Excerpt 2 of 3 from Headmaster Gilley's address at Parent Orientation
In his book Notes from the Tilt-a-Whirl, a culture critique written for adults, Wilson says:
“The world is rated R, and no one is checking IDs. [But] Do not try to make it G by imagining the shadows away. Do not try to hide your children from the world forever, but do not try to pretend there is no danger [either]. Train them. Give them sharp eyes and bellies full of laughter. Make them dangerous. Make them yeast, and when they’ve grown, they will pollute the shadows.”
I love Wilson’s phrase here: “Pollute the shadows.” It’s an odd phrase and the language jars us. What does it mean? Well, in case you haven’t noticed, the world seems, in many ways, to be a dark place, to be full of dark shadows, shadows caused by such evils as the daily slaughter of unborn children in our country, or the bold abandonment by our civil courts of the Christian values our nation was founded upon, or a culture so twisted that it calls evil good and good evil. These are the sorts of shadows that make our world a dark place, the same shadows that have been hanging around since the Garden of Eden now just manifesting themselves in different ways.
And Wilson, Wilson has the audacity to suggest that our children were made to pollute those shadows. So, what does it mean to pollute shadows? Well, it means being dangerous to sin for one thing. Our sons and daughters are meant to be dangerous to sin. Our sons and daughters should be so virtuous that sin is ashamed to show its face near them. If your son walks into a locker room were a coarse joke is being told, both teller and hearers should hang their red faces in shame. If your daughter happens upon a group engaged in gossip, those women should blush at her virtuous presence, and their thoughts of tale-bearing should scatter like a covey of quail fleeing a swooping hawk.
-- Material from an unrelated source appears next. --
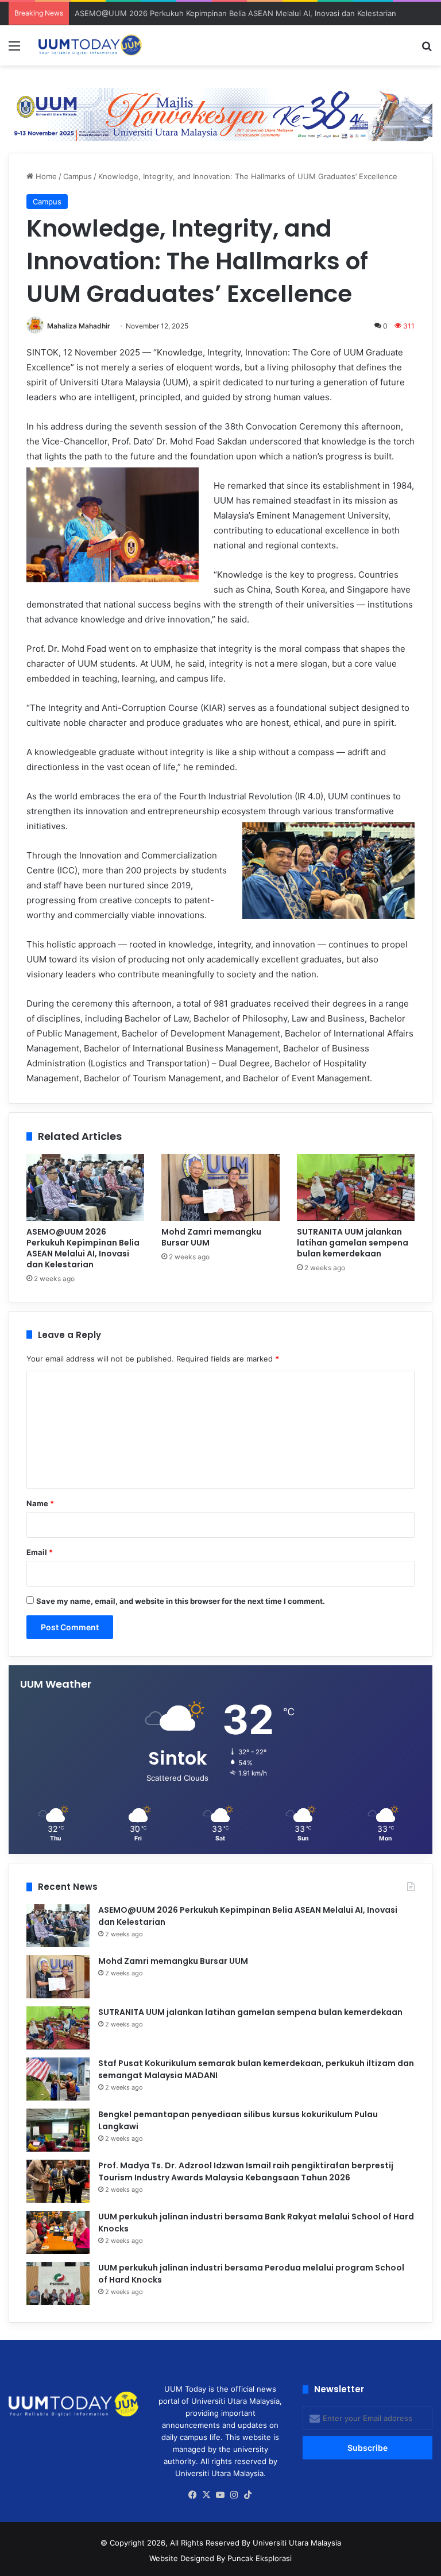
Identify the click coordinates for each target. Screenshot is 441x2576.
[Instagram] (234, 2495)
If our children are to pollute the shadows, ladies and gentlemen, as Wilson suggests—if they are to be yeast, or leaven, as the Bible suggests—then they must be dangerous to sin.
But the reality is, they aren’t dangerous to sin. Not yet, anyway. And that’s why they’re here. That’s why you have them here at Trinitas. But listen carefully: even though Trinitas is a safe place to be, you aren’t here to “hide your children from the world forever.” We have a great community here, but this is no commune; it is no compound; it is no make believe world or alternate reality in which to hide your children away. Unfortunately, the world is rated R, and it has become obvious that no one is checking id’s. Yes, the world is indeed a dark place, but we aren’t just imagining those shadows away here at Trinitas. Instead, we are engaged in the business of repairing the ruins of Christendom, of reclaiming the Christian mind and a Christian way of thinking about everything. And we start by giving children a safe place to grow and mature and flourish in the warm glow of the Gospel so that they might prosper in a virtuous childhood, growing confident and bold in the knowledge of the Lord Jesus Christ, learning to laugh loud, boisterous belly laughs, and to revel in the joy of being sons and daughters of the King. This is their very foundation.